Mom has wise answers that reassure. She speaks to the possibility that the baby may be different than her daughter and that's okay. The baby will like somethings they do and not other things, just like Dad who doesn't like to canoe.
From The Blue Canoe, written by Sheryl McFarlane, illustrated by Laurel Aylesworth
Still as the child ponders and questions, the pair glide through gorgeous landscapes abundant with life, enjoying the natural wonders and their connection with each other and their endeavours.
From The Blue Canoe, written by Sheryl McFarlane, illustrated by Laurel Aylesworth
The introduction of a new baby can be challenging for families with young children. There can be much positive anticipation but also questions and concerns that cannot be alleviated until the baby has arrived and the children see how things may change but not necessarily mean there will be losses. BC writer Sheryl McFarlane has taken from her own experiences canoeing with her children to give life to The Blue Canoe. There are so many stories within The Blue Canoe: the mother-daughter connection, the activity of canoeing, the wildlife they see, and the discussions about the coming-soon baby. Readers will get a rich and multi-layered story in The Blue Canoe that can be enjoyed for any of those points of discussion, while enjoying Rhode Island's Laurel Aylesworth's serene scenes of time on the water. There is a calmness and uncluttered nature to her illustrations, ensuring that what we feel is the same tranquility that comes with canoeing on a calm lake. 
 
For me, The Blue Canoe was like forest-bathing: calming,  contemplative, and promoting consciousness of our natural environment. For a young family, it will also be a wonderful discussion starter about a coming-soon baby. If a discussion has to be had about an upcoming birth, there's a great way to initiate it with a virtual canoe trip of appreciation and familial connection as in The Blue Canoe.

August 09, 2021

Water Water

Written and illustrated by Jessica Bromley Bartram
Fitzhenry & Whiteside
978-1-55455-556-7
32 pp.
Ages 5+
March 2021

Water Water is truly a summer book. It's about being on a lake, above and below, observing, feeling and imagining. It's about the known and the unreal, the contemporary and the old. And it's all from one young girl's perspective.
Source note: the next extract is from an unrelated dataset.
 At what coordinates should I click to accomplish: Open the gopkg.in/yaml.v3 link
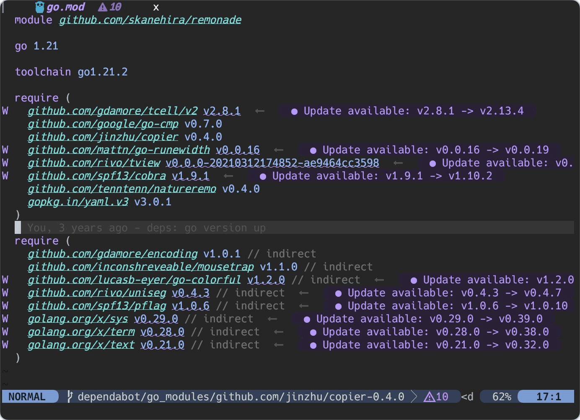pyautogui.click(x=78, y=202)
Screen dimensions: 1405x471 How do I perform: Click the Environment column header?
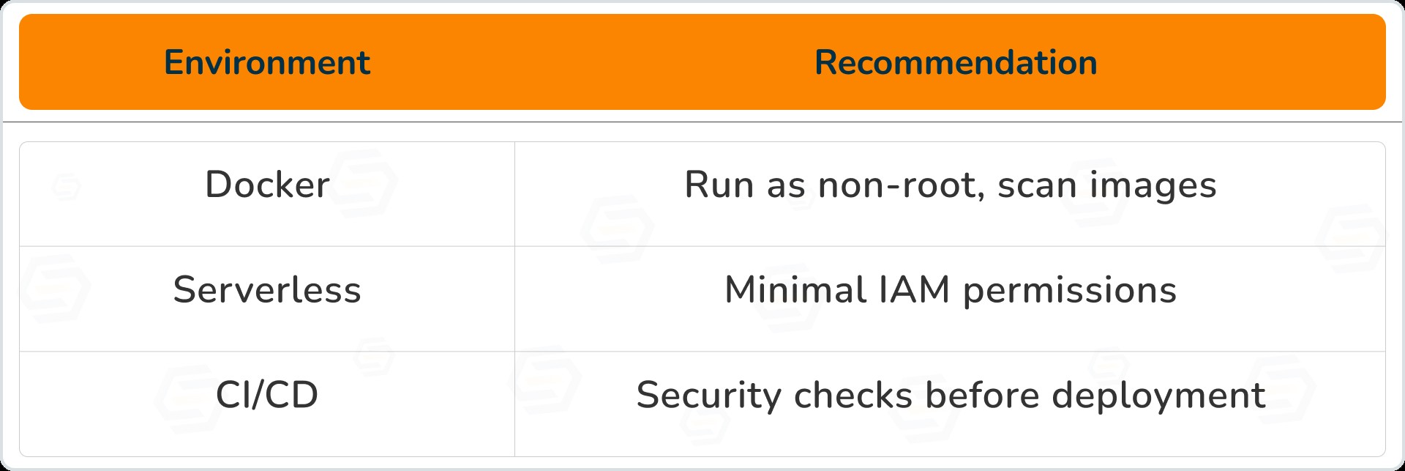point(267,63)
From Water Water by Jessica Bromley Bartram
As the child slips into the summer lake water, she experiences the slants of sunlight, the clouds of minnows and the striped rocks that contour the lake bottom. There's bass and crayfish below and swallows, loons and gulls above. Even as the day progresses into the night and sleep, the lake is her source of contemplation.
From Water Water by Jessica Bromley Bartram
She imagines the shoals as animals, whether an elephant or a pod of whales or even the Loch Ness monster. Moreover, though she cannot dive to the bottom of the deep lake, she pictures ancient sturgeon and musky among the ruins of steamships sunk by past storms. She is sure that she hears their whisperings.
Their words weave through every trough and crest until the lake is filled with stories that whisper around me into the night, telling of lighthouses and monster waves, ghost ships and black water.
Though the weather changes and the lake with it, she revels in its transformations, acknowledging them and those of its elements as part of the natural world around her.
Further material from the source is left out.